The anti-terror expansion of an 11-year-old wiretap law could force universities to upgrade campus computer networks, likely at their own expense, to allow for easier access by lurking law enforcement agents.
And a federal Department of Education proposal to analyze individual student performance--a system that requires disclosure of Social Security numbers and other unique identifiers--also has privacy watchdogs crying foul.
The government has long had the power to compel disclosure of data, typically through subpoenas, warrants, or court orders, said Jim Dempsey, executive director of the Washington-based Center for Democracy and Technology.
But now "the government is mandating the collection of more and more data" without scrutinizing whether those legal standards are adequate, he said.
"That's a privacy disaster," said Dempsey.
The Federal Communications Commission wants to expand the 1994 Communications Assistance for Law Enforcement Act (CALEA) to encompass internet phone calls and broadband wireless providers. A federal appeals court in Washington sided with the federal agency last month in a series of legal complaints filed by Dempsey's group and the American Council on Education (ACE) (see story: http://www.eschoolnews.com/news/showStory.cfm?ArticleID=6349).
Universities and other affected computer providers, such as airports with wireless internet access, have until May 2007 to comply. Law enforcement agencies reportedly would need a court order for such wiretaps.
On July 13, ACE released an internal legal analysis of the court decision that suggests a higher-education institution is exempt from the broader CALEA law if it limits campus computer use to students, faculty, and employees while also relying upon an outside vendor to construct or operate its actual internet network.

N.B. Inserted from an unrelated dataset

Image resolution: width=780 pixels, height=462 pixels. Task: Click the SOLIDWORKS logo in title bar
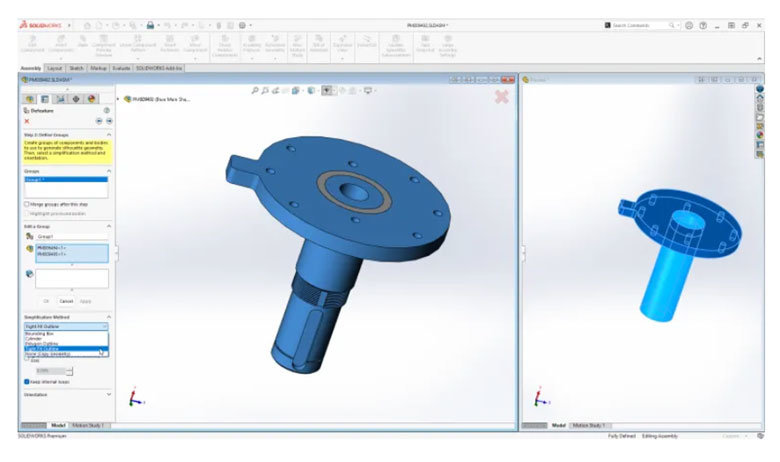(x=40, y=24)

"It could come down to something as basic as who owns the cable that connects a campus's network to the internet," said David Ward, ACE president.
Yet at the same time, the Federal Bureau of Investigation is circulating a legislative proposal on Capitol Hill that would expand the scope of CALEA, according to both Dempsey and Terry Hartle, ACE's senior vice president for government and public affairs.
Earlier cost estimates suggested a collective tab of $7 billion for affected colleges and universities, but further scrutiny of the FCC ruling has now reduced that amount to an estimated $30,000 to $100,000 per affected campus, Hartle said. Based on approximately 4,000 institutions of higher learning, those estimates would add up to somewhere between $120 million and $400 million nationwide.